:: EXERCISE ::
Copy every line of the material precisely.

:: DATA FOR REVIEW ::
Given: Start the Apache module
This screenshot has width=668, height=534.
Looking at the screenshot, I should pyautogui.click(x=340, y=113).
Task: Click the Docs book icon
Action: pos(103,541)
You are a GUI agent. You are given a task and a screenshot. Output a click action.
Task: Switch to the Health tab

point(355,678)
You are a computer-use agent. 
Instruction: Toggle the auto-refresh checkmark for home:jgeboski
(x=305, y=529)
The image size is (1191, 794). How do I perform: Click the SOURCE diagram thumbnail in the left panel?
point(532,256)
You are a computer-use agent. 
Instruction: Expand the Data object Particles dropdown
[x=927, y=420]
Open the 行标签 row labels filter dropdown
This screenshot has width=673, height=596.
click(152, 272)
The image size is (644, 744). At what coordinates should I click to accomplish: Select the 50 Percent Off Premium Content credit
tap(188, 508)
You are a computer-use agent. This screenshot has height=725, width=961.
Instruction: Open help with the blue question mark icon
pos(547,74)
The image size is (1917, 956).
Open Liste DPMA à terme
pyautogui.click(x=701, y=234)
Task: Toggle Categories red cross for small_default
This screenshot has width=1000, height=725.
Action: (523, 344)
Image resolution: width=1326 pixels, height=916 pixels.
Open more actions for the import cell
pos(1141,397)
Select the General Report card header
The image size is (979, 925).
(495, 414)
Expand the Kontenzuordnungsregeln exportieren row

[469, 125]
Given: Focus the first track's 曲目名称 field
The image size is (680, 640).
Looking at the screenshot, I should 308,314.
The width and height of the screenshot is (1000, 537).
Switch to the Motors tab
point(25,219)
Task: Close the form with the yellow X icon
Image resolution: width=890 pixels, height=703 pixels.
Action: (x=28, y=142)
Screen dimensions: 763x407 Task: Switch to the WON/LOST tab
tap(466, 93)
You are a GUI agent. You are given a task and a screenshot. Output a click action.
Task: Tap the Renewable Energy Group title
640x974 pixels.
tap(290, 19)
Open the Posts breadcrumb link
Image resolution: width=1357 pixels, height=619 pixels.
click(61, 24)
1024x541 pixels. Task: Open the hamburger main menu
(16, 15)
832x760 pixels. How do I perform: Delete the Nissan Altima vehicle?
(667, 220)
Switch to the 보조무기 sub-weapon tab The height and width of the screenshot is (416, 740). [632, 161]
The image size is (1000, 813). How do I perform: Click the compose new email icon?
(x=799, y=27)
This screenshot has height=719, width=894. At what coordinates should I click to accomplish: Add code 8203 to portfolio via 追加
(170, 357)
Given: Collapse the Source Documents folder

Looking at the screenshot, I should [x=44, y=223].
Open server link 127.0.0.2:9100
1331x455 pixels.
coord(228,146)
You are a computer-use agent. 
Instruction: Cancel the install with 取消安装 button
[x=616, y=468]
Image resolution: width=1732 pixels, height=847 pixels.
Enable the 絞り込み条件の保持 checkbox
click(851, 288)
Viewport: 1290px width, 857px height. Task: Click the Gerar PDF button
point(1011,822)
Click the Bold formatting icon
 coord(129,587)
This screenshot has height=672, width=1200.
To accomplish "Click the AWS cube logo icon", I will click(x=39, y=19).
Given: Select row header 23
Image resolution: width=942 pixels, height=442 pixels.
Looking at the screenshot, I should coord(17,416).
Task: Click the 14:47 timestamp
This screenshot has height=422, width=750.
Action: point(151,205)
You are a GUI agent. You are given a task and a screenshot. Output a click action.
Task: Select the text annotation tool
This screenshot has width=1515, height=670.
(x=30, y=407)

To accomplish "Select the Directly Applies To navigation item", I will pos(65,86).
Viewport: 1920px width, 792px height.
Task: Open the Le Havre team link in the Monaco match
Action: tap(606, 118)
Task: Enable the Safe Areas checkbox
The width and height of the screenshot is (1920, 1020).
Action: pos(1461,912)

:: REPLY TO THE EXERCISE ::
Given: Start the Apache module
This screenshot has width=668, height=534.
Looking at the screenshot, I should pyautogui.click(x=340, y=113).
Task: Click the Docs book icon
Action: pos(103,541)
You are a GUI agent. You are given a task and a screenshot. Output a click action.
Task: Switch to the Health tab

point(355,678)
You are a computer-use agent. 
Instruction: Toggle the auto-refresh checkmark for home:jgeboski
(x=305, y=529)
The image size is (1191, 794). How do I perform: Click the SOURCE diagram thumbnail in the left panel?
point(532,256)
You are a computer-use agent. 
Instruction: Expand the Data object Particles dropdown
[x=927, y=420]
Open the 行标签 row labels filter dropdown
This screenshot has width=673, height=596.
click(152, 272)
The image size is (644, 744). At what coordinates should I click to accomplish: Select the 50 Percent Off Premium Content credit
tap(188, 508)
You are a computer-use agent. This screenshot has height=725, width=961.
Instruction: Open help with the blue question mark icon
pos(547,74)
The image size is (1917, 956).
Open Liste DPMA à terme
pyautogui.click(x=701, y=234)
Task: Toggle Categories red cross for small_default
This screenshot has width=1000, height=725.
Action: (523, 344)
Image resolution: width=1326 pixels, height=916 pixels.
Open more actions for the import cell
pos(1141,397)
Select the General Report card header
The image size is (979, 925).
(495, 414)
Expand the Kontenzuordnungsregeln exportieren row

[469, 125]
Given: Focus the first track's 曲目名称 field
The image size is (680, 640).
Looking at the screenshot, I should 308,314.
The width and height of the screenshot is (1000, 537).
Switch to the Motors tab
point(25,219)
Task: Close the form with the yellow X icon
Image resolution: width=890 pixels, height=703 pixels.
Action: (x=28, y=142)
Screen dimensions: 763x407 Task: Switch to the WON/LOST tab
tap(466, 93)
You are a GUI agent. You are given a task and a screenshot. Output a click action.
Task: Tap the Renewable Energy Group title
640x974 pixels.
tap(290, 19)
Open the Posts breadcrumb link
Image resolution: width=1357 pixels, height=619 pixels.
click(61, 24)
1024x541 pixels. Task: Open the hamburger main menu
(16, 15)
832x760 pixels. How do I perform: Delete the Nissan Altima vehicle?
(667, 220)
Switch to the 보조무기 sub-weapon tab The height and width of the screenshot is (416, 740). [632, 161]
The image size is (1000, 813). How do I perform: Click the compose new email icon?
(x=799, y=27)
This screenshot has height=719, width=894. At what coordinates should I click to accomplish: Add code 8203 to portfolio via 追加
(170, 357)
Given: Collapse the Source Documents folder

Looking at the screenshot, I should [x=44, y=223].
Open server link 127.0.0.2:9100
1331x455 pixels.
coord(228,146)
You are a computer-use agent. 
Instruction: Cancel the install with 取消安装 button
[x=616, y=468]
Image resolution: width=1732 pixels, height=847 pixels.
Enable the 絞り込み条件の保持 checkbox
click(851, 288)
Viewport: 1290px width, 857px height. Task: Click the Gerar PDF button
point(1011,822)
Click the Bold formatting icon
 coord(129,587)
This screenshot has height=672, width=1200.
To accomplish "Click the AWS cube logo icon", I will click(x=39, y=19).
Given: Select row header 23
Image resolution: width=942 pixels, height=442 pixels.
Looking at the screenshot, I should coord(17,416).
Task: Click the 14:47 timestamp
This screenshot has height=422, width=750.
Action: point(151,205)
You are a GUI agent. You are given a task and a screenshot. Output a click action.
Task: Select the text annotation tool
This screenshot has width=1515, height=670.
(x=30, y=407)

To accomplish "Select the Directly Applies To navigation item", I will pos(65,86).
Viewport: 1920px width, 792px height.
Task: Open the Le Havre team link in the Monaco match
Action: tap(606, 118)
Task: Enable the Safe Areas checkbox
The width and height of the screenshot is (1920, 1020).
Action: pos(1461,912)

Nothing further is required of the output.